* Research Fellow, Department of Anaesthesia, Harvard Medical School, Boston, Massachusetts; Research Fellow, Department of Anesthesia, Critical Care, and Pain Medicine, Massachusetts General Hospital, Boston, Massachusetts; Research Affiliate, Department of Brain and Cognitive Sciences, Massachusetts Institute of Technology, Cambridge, Massachusetts. † Research Assistant, Department of Anesthesia, Critical Care, and Pain Medicine, Massachusetts General Hospital. ‡ Instructor, Department of Neurology, Harvard Medical School; Assistant in Neurology, Department of Neurology, Massachusetts General Hospital. § Assistant Professor, Department of Anaesthesia, Harvard Medical School; Assistant Anesthetist, Department of Anesthesia, Critical Care, and Pain Medicine, Massachusetts General Hospital; Research Affiliate, Department of Brain and Cognitive Sciences, Massachusetts Institute of Technology. ‖ Instructor, Department of Anaesthesia, Harvard Medical School; Instructor, Department of Anesthesia, Critical Care, and Pain Medicine, Massachusetts General Hospital; Research Affiliate, Department of Brain and Cognitive Sciences, Massachusetts Institute of Technology. # Warren M. Zapol Professor of Anaesthesia, Department of Anaesthesia, Harvard Medical School; Anesthetist, Department of Anesthesia, Critical Care, and Pain Medicine, Massachusetts General Hospital; Professor of Computational Neuroscience, Edward Hood Taplin Professor of Medical Engineering, Institute for Medical Engineering and Sciences, Department of Brain and Cognitive Sciences, Harvard-MIT Health Sciences and Technology Program, Massachusetts Institute of Technology.
Anesthesiology. 2013 Oct;119(4):848-60. doi: 10.1097/ALN.0b013e31829d4ab4.
A medically induced coma is an anesthetic state of profound brain inactivation created to treat status epilepticus and to provide cerebral protection after traumatic brain injuries. The authors hypothesized that a closed-loop anesthetic delivery system could automatically and precisely control the electroencephalogram state of burst suppression and efficiently maintain a medically induced coma.

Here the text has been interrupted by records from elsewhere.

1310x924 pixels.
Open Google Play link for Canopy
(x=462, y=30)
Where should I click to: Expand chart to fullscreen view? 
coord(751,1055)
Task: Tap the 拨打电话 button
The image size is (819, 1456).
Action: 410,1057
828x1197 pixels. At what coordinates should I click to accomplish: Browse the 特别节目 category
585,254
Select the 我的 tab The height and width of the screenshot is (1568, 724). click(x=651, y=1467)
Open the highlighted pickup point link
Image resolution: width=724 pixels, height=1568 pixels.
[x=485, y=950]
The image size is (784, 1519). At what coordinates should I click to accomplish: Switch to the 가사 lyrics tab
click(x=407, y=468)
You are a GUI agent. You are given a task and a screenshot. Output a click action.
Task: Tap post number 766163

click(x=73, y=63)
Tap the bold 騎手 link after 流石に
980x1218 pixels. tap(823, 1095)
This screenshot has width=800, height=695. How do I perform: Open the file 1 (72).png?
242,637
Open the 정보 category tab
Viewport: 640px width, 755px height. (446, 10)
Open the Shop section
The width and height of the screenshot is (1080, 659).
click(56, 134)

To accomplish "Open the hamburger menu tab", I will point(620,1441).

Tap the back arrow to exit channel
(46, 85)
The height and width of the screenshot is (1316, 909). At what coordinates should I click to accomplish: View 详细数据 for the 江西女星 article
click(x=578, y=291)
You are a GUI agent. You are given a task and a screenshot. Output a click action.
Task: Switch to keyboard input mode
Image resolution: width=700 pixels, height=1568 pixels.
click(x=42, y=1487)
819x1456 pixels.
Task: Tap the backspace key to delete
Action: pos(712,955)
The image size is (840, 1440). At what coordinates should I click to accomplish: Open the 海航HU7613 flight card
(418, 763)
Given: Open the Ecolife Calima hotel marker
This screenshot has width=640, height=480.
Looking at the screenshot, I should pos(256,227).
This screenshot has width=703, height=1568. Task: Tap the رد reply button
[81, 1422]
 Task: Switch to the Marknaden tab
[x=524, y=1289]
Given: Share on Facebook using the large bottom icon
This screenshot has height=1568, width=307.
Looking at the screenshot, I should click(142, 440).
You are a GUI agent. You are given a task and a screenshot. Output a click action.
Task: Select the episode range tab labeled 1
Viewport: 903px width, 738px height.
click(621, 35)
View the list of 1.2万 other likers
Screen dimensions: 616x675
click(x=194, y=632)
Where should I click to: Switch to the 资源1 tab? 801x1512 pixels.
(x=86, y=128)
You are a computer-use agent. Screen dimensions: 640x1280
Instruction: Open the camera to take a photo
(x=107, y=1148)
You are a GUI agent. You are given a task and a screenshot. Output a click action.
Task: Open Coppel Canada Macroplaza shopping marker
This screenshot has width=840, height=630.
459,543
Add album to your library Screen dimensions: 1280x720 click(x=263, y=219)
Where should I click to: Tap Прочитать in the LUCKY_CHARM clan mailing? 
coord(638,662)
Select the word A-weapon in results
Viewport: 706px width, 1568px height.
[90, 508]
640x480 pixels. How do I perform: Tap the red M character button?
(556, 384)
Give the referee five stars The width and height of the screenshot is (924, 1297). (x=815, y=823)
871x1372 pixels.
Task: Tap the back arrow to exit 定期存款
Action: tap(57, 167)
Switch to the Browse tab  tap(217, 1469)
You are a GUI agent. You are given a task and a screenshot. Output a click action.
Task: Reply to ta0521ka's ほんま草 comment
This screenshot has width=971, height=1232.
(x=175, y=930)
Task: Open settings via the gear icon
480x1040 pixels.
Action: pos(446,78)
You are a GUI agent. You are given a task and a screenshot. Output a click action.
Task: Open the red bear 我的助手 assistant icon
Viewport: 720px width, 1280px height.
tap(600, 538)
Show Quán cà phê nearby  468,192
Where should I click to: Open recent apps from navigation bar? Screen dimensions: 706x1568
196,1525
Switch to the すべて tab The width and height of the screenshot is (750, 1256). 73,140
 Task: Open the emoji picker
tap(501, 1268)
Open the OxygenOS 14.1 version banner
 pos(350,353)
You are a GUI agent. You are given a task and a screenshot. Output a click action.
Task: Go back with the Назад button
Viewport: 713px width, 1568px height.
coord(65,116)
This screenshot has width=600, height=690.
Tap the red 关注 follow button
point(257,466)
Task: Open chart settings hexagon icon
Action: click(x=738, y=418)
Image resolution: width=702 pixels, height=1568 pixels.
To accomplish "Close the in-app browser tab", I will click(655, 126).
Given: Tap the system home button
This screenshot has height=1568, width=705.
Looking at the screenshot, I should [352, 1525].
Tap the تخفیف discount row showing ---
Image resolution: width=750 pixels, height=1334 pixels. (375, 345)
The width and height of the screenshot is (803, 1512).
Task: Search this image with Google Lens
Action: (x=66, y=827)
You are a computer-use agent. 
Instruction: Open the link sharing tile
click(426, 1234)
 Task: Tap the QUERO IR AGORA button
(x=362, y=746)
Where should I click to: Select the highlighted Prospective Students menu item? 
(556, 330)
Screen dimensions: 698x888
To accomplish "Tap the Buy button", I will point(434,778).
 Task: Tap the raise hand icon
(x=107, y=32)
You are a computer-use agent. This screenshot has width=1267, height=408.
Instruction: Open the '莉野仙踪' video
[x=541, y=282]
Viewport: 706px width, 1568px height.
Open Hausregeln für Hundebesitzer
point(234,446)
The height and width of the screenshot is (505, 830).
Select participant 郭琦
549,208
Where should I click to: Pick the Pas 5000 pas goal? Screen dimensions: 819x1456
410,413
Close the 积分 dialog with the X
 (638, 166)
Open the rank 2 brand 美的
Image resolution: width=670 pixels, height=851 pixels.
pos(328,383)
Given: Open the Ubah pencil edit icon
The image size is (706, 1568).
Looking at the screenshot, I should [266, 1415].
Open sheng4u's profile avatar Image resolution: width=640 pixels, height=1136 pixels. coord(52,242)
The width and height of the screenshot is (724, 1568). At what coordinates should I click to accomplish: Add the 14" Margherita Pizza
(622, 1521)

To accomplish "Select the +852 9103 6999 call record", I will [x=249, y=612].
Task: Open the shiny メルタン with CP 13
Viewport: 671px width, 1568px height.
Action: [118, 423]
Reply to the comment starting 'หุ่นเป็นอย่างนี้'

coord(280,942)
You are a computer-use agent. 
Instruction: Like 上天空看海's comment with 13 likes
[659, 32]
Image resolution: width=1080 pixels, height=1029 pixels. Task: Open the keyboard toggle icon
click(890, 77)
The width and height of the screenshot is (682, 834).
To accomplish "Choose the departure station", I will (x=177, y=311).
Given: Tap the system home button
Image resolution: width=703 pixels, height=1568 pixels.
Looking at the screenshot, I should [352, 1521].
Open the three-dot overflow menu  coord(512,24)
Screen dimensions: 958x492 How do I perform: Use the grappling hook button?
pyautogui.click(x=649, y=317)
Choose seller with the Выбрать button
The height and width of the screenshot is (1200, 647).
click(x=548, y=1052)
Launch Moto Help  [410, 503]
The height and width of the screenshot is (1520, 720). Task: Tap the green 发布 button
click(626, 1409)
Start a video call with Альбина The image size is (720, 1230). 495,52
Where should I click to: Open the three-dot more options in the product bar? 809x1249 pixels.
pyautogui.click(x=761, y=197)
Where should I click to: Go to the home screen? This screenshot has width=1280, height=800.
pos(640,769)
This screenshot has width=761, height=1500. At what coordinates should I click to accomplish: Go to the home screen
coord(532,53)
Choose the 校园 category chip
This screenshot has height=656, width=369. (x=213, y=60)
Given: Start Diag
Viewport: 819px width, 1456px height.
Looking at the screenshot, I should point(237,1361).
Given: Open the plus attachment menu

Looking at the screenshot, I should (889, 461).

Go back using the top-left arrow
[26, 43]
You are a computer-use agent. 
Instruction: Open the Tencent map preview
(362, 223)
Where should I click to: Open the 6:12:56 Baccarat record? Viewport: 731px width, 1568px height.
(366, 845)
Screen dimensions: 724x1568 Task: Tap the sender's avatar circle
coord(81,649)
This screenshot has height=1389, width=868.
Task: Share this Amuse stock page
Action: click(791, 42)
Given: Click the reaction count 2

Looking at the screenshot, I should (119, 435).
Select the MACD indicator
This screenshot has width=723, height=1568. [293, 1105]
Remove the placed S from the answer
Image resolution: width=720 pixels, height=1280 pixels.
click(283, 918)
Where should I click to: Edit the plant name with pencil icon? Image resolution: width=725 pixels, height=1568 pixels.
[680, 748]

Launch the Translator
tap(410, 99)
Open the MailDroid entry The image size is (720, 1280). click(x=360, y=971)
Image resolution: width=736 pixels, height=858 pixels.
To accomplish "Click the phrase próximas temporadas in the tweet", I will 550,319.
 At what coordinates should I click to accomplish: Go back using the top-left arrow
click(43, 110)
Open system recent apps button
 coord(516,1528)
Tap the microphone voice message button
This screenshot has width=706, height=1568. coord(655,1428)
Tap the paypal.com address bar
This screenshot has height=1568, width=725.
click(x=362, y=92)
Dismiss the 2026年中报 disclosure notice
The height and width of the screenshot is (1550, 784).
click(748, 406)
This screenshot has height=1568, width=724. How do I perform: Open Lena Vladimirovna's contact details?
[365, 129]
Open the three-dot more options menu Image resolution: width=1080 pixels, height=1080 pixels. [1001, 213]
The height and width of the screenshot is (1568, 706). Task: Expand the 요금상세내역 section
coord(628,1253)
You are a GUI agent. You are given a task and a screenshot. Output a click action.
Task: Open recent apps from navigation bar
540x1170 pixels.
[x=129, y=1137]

In six rats, the authors implemented a closed-loop anesthetic delivery system for propofol consisting of: a computer-controlled pump infusion, a two-compartment pharmacokinetics model defining propofol's electroencephalogram effects, the burst-suppression probability algorithm to compute in real time from the electroencephalogram the brain's burst-suppression state, an online parameter-estimation procedure and a proportional-integral controller. In the control experiment each rat was randomly assigned to one of the six burst-suppression probability target trajectories constructed by permuting the burst-suppression probability levels of 0.4, 0.65, and 0.9 with linear transitions between levels.
In each animal the controller maintained approximately 60 min of tight, real-time control of burst suppression by tracking each burst-suppression probability target level for 15 min and two between-level transitions for 5-10 min. The posterior probability that the closed-loop anesthetic delivery system was reliable across all levels was 0.94 (95% CI, 0.77-1.00; n = 18) and that the system was accurate across all levels was 1.00 (95% CI, 0.84-1.00; n = 18).
The findings of this study establish the feasibility of using a closed-loop anesthetic delivery systems to achieve in real time reliable and accurate control of burst suppression in rodents and suggest a paradigm to precisely control medically induced coma in patients.
医学诱导昏迷是一种深度脑失活的麻醉状态,用于治疗癫痫持续状态,并在创伤性脑损伤后提供脑保护。作者假设闭环麻醉输送系统可以自动精确地控制脑电状态的爆发抑制,并有效地维持医学诱导昏迷。
在六只大鼠中,作者实现了一个由计算机控制的输液泵、一个双室药代动力学模型来定义丙泊酚对脑电图的影响、实时计算脑电图爆发抑制状态的爆发抑制概率算法、在线参数估计程序和比例积分控制器组成的闭环麻醉输送系统。在对照实验中,每只大鼠随机分配到六个爆发抑制概率目标轨迹之一,这些轨迹是通过对 0.4、0.65 和 0.9 的爆发抑制概率水平进行线性转换来构建的。
在每只动物中,控制器通过跟踪每个爆发抑制概率目标水平 15 分钟,在 5-10 分钟内进行两次水平之间的转换,实现了大约 60 分钟的紧密实时爆发抑制控制。闭环麻醉输送系统在所有水平上的可靠性后验概率为 0.94(95%CI,0.77-1.00;n=18),在所有水平上的准确性为 1.00(95%CI,0.84-1.00;n=18)。
本研究的结果证实了使用闭环麻醉输送系统实时可靠和准确地控制啮齿动物爆发抑制的可行性,并提出了一种精确控制患者医学诱导昏迷的范例。